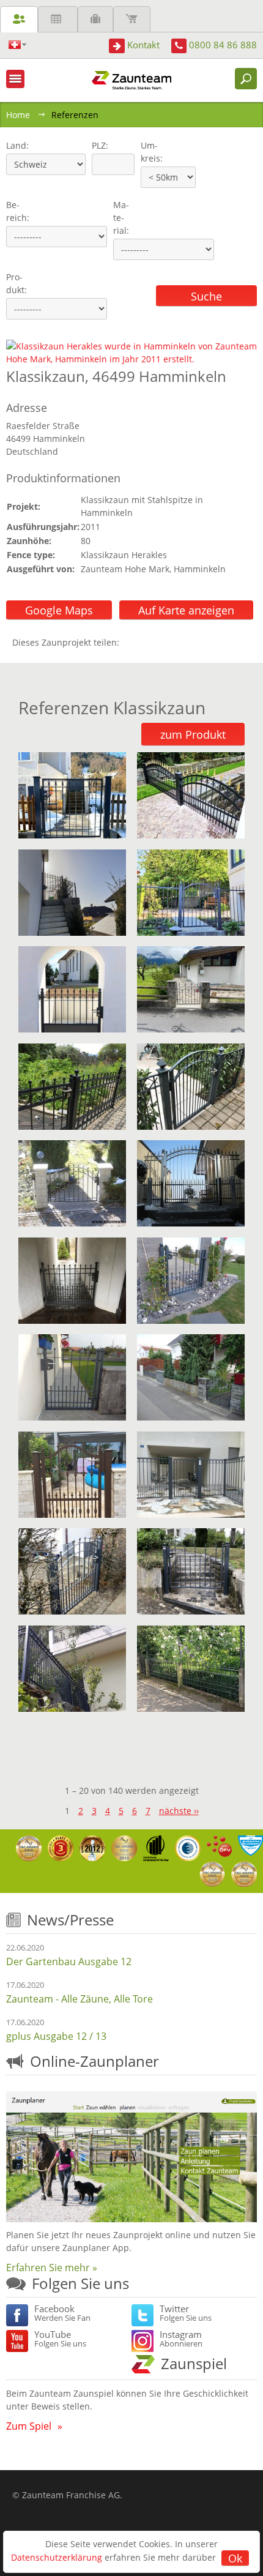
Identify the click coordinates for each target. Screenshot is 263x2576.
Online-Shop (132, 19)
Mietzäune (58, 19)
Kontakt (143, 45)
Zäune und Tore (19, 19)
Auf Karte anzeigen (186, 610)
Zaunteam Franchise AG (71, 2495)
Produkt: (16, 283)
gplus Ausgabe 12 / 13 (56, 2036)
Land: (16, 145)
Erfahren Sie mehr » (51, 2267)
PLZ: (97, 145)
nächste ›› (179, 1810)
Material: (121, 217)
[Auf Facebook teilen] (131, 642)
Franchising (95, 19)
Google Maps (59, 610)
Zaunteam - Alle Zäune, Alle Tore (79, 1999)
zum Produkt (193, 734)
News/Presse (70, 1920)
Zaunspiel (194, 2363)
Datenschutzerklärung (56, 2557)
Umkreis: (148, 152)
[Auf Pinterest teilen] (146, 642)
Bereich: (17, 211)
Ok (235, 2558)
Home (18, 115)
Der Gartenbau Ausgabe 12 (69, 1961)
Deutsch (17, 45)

---

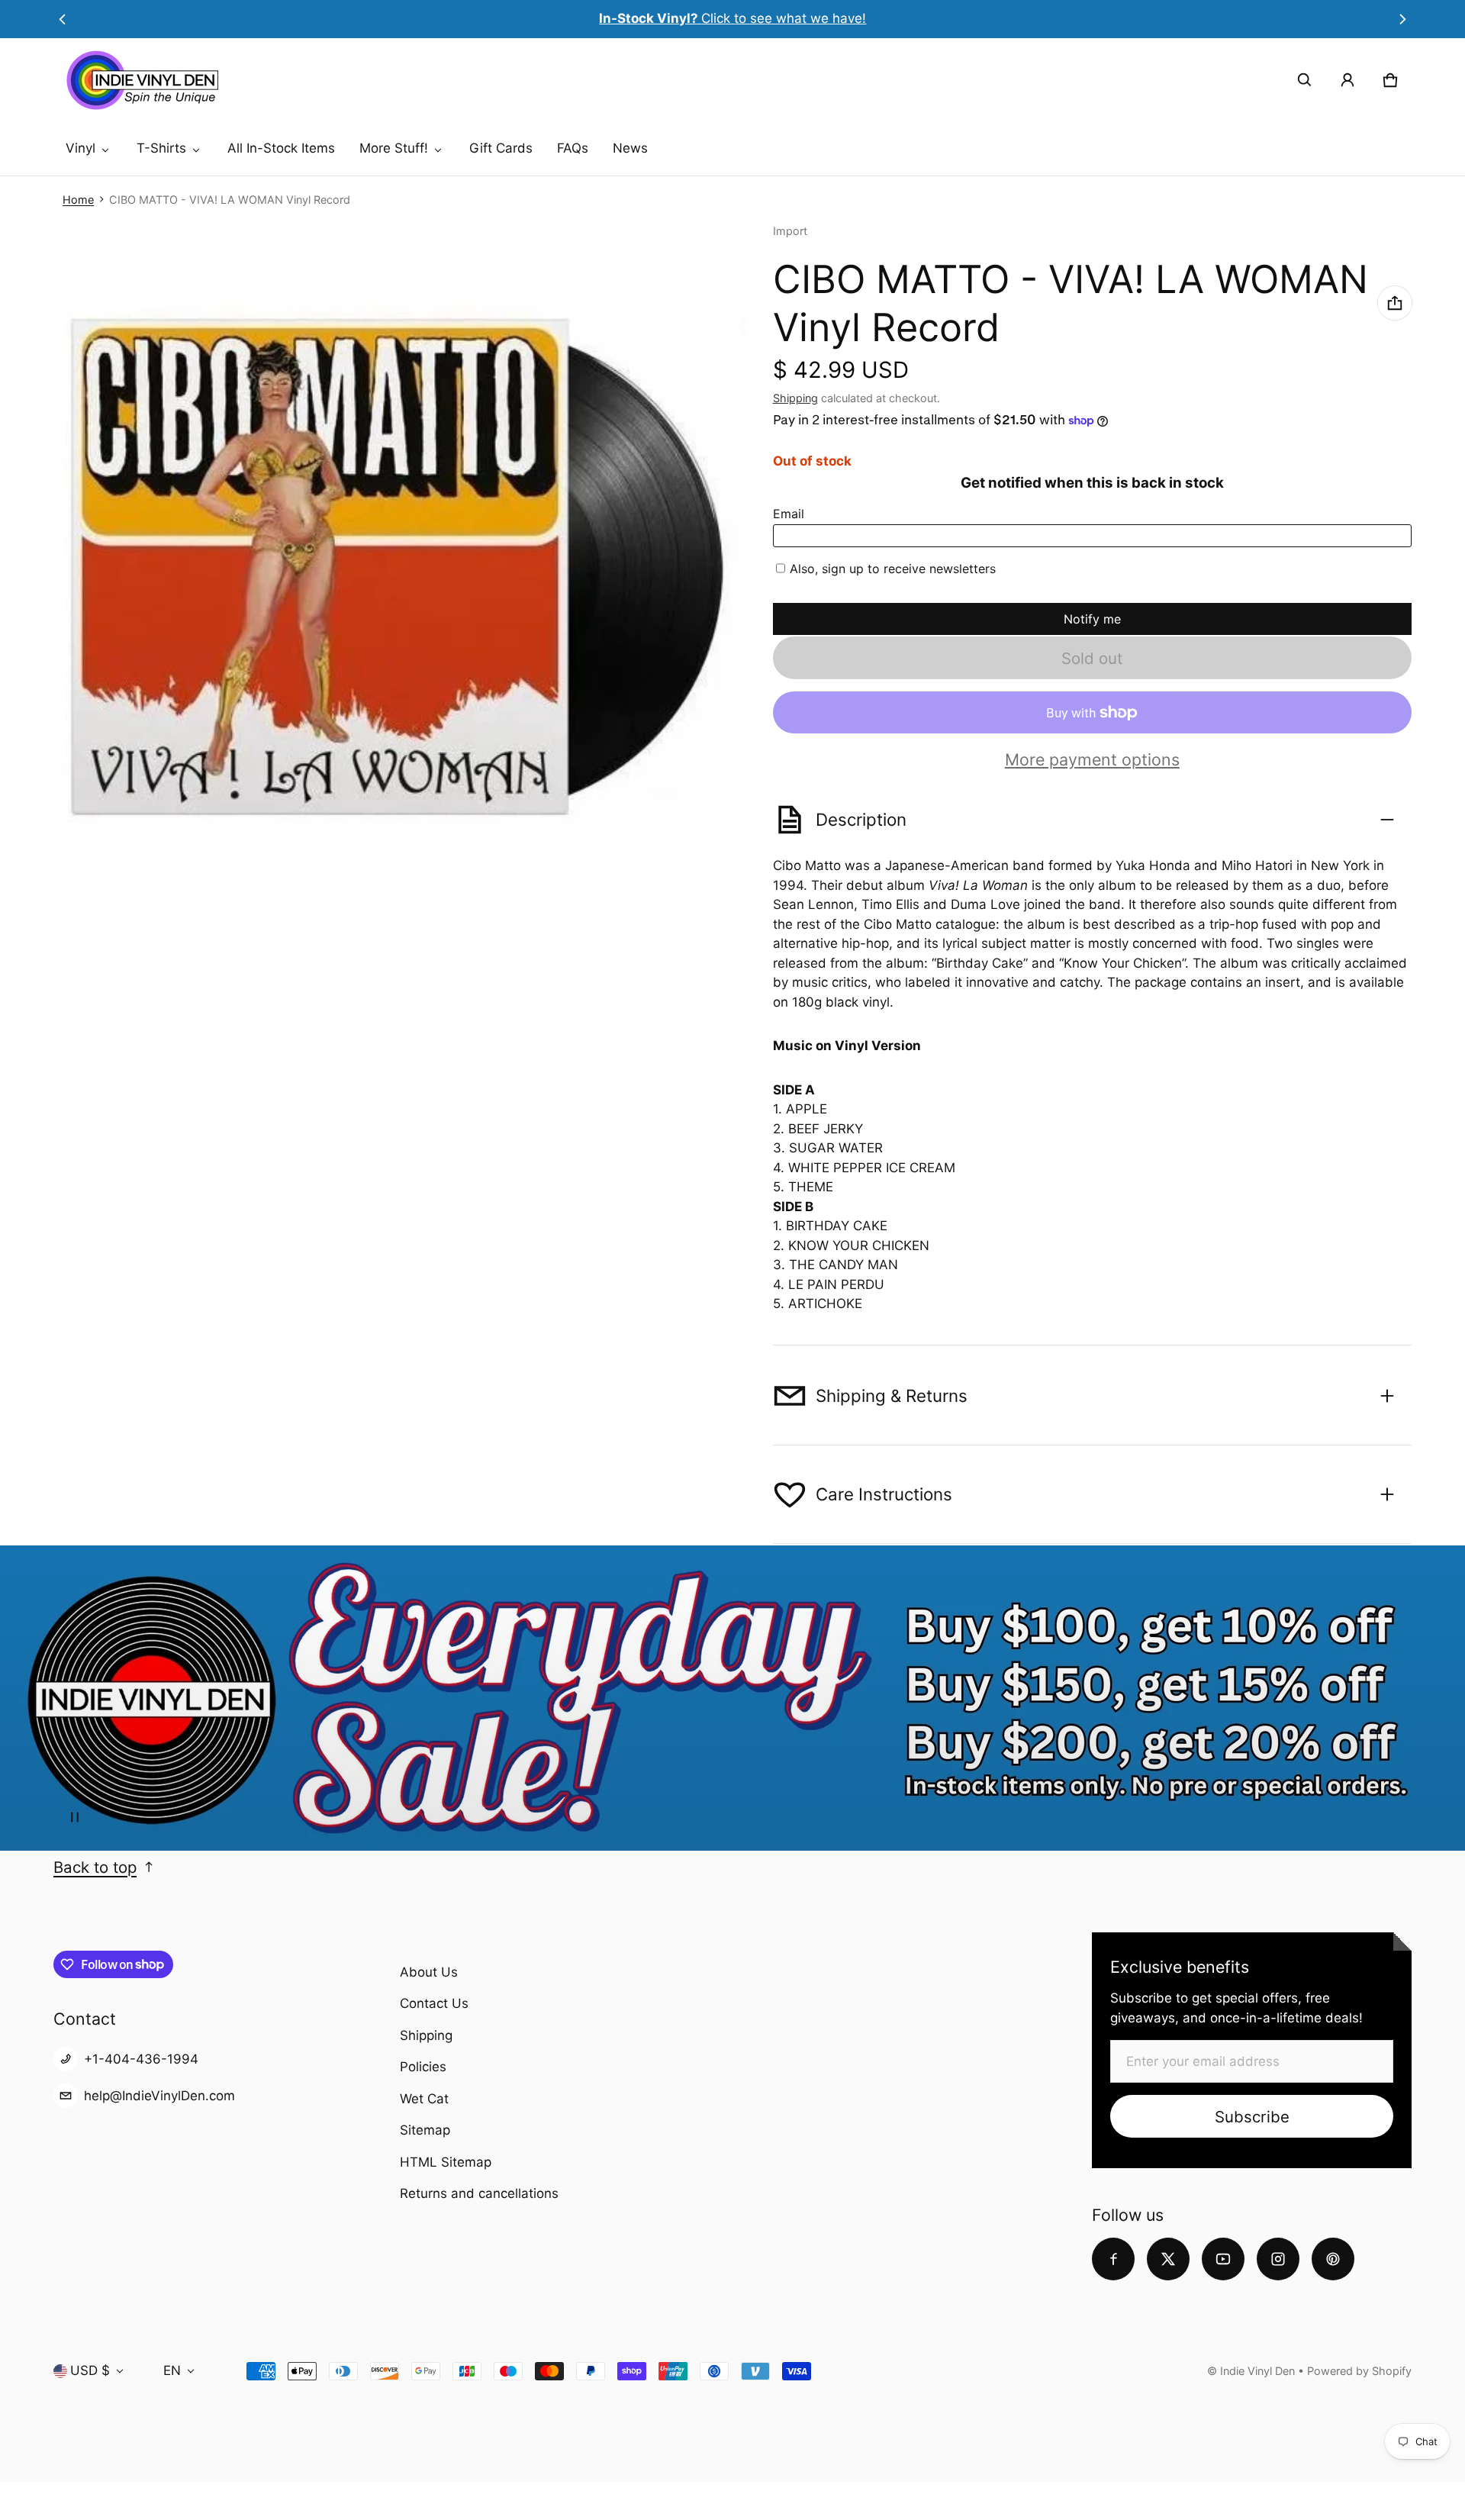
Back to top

▶ What to do
For each line of the data that includes the word "teilen", return a copy of it.

▶ Answer
[Auf Facebook teilen] (131, 642)
[Auf Pinterest teilen] (146, 642)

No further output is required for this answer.